A bit of a history lesson is necessary to understand the multitude of factors that plagued the Mother 3 throughout its development and subsequent release. The game started as a SNES-based RPG that eventually moved development over to the ill-fated Nintendo 64 Disk Drive. It later resurfaced with an intended release of May 2000 on a conventional N64 cartridge. A trailer exists of the game in this form and all seemed fine until not meeting the May 2000 launch window and subsequent cancellation in August of 2000. All was quiet until the commercials for Mother 1 + 2 in 2003 outright mentioned Mother 3 was in development for the Gameboy Advance. The final release of the game in 2006 made it the swansong of the console since Nintendo had shifted its focus primarily to the Nintendo DS handheld. Realistically, a conventional Western release could have happened in 2007, albeit at the risk of potential profitability issues on the effectively retired Gameboy Advance.
The question of profitability may very well be the most rational explanation for the decision to not release the game on its original platform. Localization of text-heavy games such as RPGs require more work than the typical platforming and action adventure titles Nintendo is known for publishing. Earthbound did receive a major push from Nintendo of America in 1995, going to the effort of a special box with the strategy guide included. Unfortunately, the game’s sales were an underwhelming number of roughly 140,000 copies. This came in a different era where RPGs were still a niche market compared to the popular titles of the early 90’s.

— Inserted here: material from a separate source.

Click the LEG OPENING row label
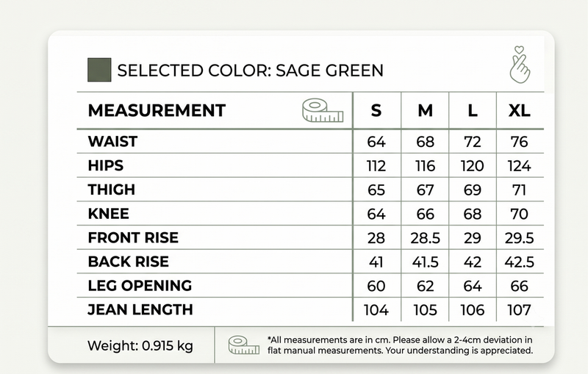 [140, 286]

The damage was done already; Nintendo opted to not release the game in Europe while also branding the Mother series unprofitable in the West.
That didn’t stop the Western Mother fanbase from launching a localization campaign that would make Operation Rainfall blush. Fan groups like Starmen.net have been pressuring Nintendo for over nine years to officially rerelease Earthbound, release the English translation of Mother 1/Earthbound Zero and, of course, for an English release of Mother 3. PK Callin’, the movement to call Nintendo expressing interest in Mother 3, continues to this day in what could only be described as a ‘bombardment‘. The release of Earthbound on the Wii U virtual console in North America and Europe in conjunction with the emulated Gameboy Advance titles on the 3DS and Wii U have intensified efforts to push for a digital release. The ‘retro sprite’ look for games is ‘in’ again thanks to the upsurge in 2D indie titles and a trend of games invoking nostalgia. If there was ever a climate to finally release the game, then this is pretty much the perfect storm of opportunity.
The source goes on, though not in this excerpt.